▸ **Prompt**
Below are some entries. Copy each line that holds the string "ankle".

▸ **Information supplied**
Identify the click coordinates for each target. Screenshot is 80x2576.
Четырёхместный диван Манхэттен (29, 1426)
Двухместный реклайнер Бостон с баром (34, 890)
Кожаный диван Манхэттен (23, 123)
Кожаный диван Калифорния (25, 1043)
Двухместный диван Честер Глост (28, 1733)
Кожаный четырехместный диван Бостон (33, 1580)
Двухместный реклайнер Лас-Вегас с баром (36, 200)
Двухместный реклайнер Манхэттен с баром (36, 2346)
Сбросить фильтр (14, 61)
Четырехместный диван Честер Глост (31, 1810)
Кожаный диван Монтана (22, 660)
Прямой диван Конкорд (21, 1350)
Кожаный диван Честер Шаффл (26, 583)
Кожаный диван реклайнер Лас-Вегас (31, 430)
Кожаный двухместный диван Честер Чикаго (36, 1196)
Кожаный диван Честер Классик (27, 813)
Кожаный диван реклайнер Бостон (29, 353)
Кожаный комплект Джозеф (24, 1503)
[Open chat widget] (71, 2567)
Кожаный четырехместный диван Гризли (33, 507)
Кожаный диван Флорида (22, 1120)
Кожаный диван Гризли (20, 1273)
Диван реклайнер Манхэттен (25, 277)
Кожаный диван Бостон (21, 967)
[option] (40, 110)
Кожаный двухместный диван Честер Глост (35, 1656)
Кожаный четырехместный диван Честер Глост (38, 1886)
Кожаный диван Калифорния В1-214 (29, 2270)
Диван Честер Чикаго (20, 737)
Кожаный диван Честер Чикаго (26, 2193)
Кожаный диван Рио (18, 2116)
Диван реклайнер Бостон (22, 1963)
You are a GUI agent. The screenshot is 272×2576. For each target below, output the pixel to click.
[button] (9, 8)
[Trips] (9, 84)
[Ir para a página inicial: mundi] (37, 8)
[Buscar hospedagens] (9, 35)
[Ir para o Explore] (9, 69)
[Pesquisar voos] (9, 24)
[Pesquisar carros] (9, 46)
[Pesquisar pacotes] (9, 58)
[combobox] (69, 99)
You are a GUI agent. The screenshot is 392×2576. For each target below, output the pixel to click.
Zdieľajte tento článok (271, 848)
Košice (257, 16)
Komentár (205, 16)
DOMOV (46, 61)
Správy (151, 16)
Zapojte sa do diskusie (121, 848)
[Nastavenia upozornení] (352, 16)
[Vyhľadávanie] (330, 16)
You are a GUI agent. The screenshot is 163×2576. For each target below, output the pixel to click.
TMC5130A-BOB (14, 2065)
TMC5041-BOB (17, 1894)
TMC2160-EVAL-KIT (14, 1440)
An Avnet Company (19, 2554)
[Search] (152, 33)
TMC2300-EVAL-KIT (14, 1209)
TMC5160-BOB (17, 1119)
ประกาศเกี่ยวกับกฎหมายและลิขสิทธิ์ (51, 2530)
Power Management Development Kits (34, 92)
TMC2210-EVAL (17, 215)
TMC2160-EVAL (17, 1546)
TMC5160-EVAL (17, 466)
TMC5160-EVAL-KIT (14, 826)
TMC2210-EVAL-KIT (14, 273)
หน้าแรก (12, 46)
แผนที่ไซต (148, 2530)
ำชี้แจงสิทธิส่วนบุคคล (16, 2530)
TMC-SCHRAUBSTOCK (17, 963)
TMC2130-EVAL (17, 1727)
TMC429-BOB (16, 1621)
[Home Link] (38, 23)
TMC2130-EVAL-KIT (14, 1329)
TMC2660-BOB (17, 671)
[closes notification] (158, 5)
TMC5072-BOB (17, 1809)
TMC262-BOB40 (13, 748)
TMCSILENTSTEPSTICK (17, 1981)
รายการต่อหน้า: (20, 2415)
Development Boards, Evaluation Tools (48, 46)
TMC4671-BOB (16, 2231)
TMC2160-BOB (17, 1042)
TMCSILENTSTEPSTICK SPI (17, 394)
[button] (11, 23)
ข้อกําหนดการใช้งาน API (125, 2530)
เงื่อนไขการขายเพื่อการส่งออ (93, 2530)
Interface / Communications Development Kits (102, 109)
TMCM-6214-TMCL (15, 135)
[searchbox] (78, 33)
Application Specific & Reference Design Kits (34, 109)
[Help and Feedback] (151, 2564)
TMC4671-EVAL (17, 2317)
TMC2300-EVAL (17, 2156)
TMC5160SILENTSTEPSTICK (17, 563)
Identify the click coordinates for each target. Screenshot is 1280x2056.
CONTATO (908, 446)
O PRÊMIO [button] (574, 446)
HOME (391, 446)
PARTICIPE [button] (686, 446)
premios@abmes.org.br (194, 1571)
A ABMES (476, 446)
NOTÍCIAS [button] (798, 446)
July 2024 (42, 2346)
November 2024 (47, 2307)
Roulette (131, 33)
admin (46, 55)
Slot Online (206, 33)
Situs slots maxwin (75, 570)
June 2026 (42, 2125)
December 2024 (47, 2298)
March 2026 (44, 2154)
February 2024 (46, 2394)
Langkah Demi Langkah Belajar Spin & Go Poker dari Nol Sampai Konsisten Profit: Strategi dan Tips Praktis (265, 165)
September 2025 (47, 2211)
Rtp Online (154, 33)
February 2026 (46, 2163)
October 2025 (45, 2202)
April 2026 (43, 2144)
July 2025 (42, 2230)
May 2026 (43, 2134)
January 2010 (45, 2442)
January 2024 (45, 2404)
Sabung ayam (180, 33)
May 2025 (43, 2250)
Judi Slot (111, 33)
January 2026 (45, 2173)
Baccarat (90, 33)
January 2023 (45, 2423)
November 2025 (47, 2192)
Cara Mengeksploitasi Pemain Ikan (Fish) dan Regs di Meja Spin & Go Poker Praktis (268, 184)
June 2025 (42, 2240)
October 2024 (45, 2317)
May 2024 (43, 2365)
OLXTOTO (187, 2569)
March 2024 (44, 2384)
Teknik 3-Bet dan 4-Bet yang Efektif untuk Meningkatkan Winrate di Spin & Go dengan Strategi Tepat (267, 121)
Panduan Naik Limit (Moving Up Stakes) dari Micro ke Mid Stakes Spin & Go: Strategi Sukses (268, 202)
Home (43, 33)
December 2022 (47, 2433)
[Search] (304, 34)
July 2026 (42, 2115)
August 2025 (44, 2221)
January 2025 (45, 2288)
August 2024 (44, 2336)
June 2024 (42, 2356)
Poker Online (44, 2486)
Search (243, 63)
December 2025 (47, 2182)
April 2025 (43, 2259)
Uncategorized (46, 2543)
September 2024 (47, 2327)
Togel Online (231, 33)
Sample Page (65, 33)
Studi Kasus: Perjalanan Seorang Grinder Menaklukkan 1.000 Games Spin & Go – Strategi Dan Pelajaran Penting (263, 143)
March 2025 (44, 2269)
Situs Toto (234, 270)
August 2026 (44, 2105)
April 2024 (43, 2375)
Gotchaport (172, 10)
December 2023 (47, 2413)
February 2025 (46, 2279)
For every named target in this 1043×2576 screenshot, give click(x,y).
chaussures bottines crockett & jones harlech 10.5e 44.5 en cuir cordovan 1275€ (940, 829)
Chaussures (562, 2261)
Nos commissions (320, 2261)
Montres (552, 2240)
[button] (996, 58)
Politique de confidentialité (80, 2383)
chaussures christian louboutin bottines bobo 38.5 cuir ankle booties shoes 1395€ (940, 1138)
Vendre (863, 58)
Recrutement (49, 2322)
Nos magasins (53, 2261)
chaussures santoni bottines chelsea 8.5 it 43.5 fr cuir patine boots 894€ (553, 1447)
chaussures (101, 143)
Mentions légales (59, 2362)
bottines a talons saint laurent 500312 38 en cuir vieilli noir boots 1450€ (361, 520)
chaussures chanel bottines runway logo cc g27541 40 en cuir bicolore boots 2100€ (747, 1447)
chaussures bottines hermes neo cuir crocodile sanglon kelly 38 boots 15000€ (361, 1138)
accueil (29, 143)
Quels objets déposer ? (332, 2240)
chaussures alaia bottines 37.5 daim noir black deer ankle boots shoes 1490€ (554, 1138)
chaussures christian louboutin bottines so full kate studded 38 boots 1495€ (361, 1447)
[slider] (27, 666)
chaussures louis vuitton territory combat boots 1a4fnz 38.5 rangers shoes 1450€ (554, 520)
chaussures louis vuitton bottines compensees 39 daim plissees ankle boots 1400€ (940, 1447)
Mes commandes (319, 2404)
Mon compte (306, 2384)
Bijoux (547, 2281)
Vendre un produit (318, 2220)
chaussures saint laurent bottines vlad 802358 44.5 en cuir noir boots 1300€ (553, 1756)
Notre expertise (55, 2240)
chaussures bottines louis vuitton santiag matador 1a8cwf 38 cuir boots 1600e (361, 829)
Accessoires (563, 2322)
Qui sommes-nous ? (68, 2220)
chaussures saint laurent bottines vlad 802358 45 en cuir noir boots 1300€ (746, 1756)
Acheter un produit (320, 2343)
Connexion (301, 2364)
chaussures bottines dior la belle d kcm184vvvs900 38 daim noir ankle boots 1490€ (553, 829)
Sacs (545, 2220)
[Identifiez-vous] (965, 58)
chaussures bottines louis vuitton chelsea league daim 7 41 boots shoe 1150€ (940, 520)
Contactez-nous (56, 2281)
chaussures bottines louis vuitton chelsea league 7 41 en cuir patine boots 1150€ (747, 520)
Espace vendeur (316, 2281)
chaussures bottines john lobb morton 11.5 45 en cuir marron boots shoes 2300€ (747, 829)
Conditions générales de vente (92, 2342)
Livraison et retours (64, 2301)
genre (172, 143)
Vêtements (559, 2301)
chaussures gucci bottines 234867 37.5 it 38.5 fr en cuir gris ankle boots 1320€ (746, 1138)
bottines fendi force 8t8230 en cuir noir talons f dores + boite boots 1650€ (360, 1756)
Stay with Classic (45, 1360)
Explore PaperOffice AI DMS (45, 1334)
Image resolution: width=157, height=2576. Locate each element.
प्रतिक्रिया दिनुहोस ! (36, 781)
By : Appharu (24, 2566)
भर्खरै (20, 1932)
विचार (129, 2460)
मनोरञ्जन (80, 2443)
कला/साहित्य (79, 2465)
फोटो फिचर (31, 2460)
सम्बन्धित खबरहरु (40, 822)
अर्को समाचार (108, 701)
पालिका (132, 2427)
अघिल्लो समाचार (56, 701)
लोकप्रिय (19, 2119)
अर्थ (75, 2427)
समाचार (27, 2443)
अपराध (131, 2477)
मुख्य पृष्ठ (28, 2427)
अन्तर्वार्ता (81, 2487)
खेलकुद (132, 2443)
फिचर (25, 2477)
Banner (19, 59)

▸ **Response box**
chaussures christian louboutin bottines bobo 38.5 cuir ankle booties shoes 1395€ (940, 1138)
chaussures alaia bottines 37.5 daim noir black deer ankle boots shoes 1490€ (554, 1138)
chaussures louis vuitton bottines compensees 39 daim plissees ankle boots 1400€ (940, 1447)
chaussures bottines dior la belle d kcm184vvvs900 38 daim noir ankle boots 1490€ (553, 829)
chaussures gucci bottines 234867 37.5 it 38.5 fr en cuir gris ankle boots 1320€ (746, 1138)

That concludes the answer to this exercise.